Use for user story writing, competitive research, roadmap prioritization, stakeholder communication, and PRD drafting. Best for reducing repetitive documentation and research work.

✗ Avoid When

Avoid for strategic product vision (requires deep customer empathy), pricing decisions (needs market and financial expertise), or when face-to-face customer discovery is more valuable than speed.

Learning Path

  1. 1Basic: user stories, feature specs, status updates
  2. 2Intermediate: competitive analysis, prioritization frameworks, PRDs
  3. 3Advanced: product strategy, go-to-market planning, OKR setting
  4. 4Expert: product vision, market positioning, business model innovation

Discussion

Product Hunt–style comments (not star reviews)
  • No comments yet — start the thread.
general reviews

Ratings

4.549 reviews
  • Dhruvi Jain· Dec 24, 2024

    ux-audit reduced setup friction for our internal harness; good balance of opinion and flexibility.

  • Soo Anderson· Dec 20, 2024

    ux-audit is among the better-maintained entries we tried; worth keeping pinned for repeat workflows.

  • Arjun Yang· Dec 16, 2024

    ux-audit fits our agent workflows well — practical, well scoped, and easy to wire into existing repos.

  • Neel Patel· Dec 16, 2024

    ux-audit has been reliable in day-to-day use. Documentation quality is above average for community skills.

  • Arya Lopez· Dec 8, 2024

    Keeps context tight: ux-audit is the kind of skill you can hand to a new teammate without a long onboarding doc.

  • Xiao Smith· Nov 27, 2024

    ux-audit has been reliable in day-to-day use. Documentation quality is above average for community skills.

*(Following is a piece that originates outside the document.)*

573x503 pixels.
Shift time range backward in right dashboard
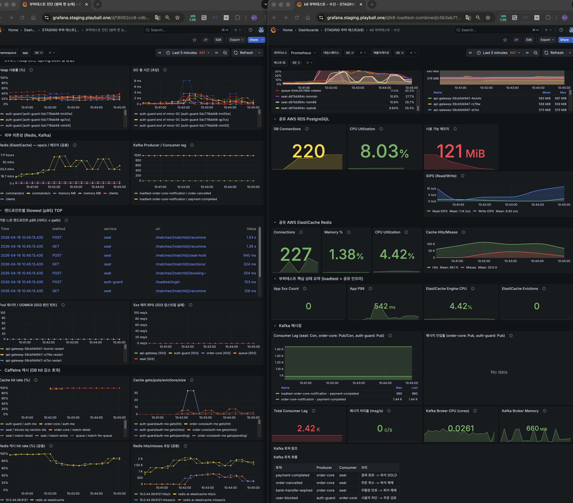point(470,53)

  • Oshnikdeep· Nov 15, 2024

    I recommend ux-audit for anyone iterating fast on agent tooling; clear intent and a small, reviewable surface area.

  • Valentina Chawla· Nov 11, 2024

    Solid pick for teams standardizing on skills: ux-audit is focused, and the summary matches what you get after install.

  • Zara Tandon· Nov 7, 2024

    Keeps context tight: ux-audit is the kind of skill you can hand to a new teammate without a long onboarding doc.

  • Zara Brown· Oct 26, 2024

    ux-audit is among the better-maintained entries we tried; worth keeping pinned for repeat workflows.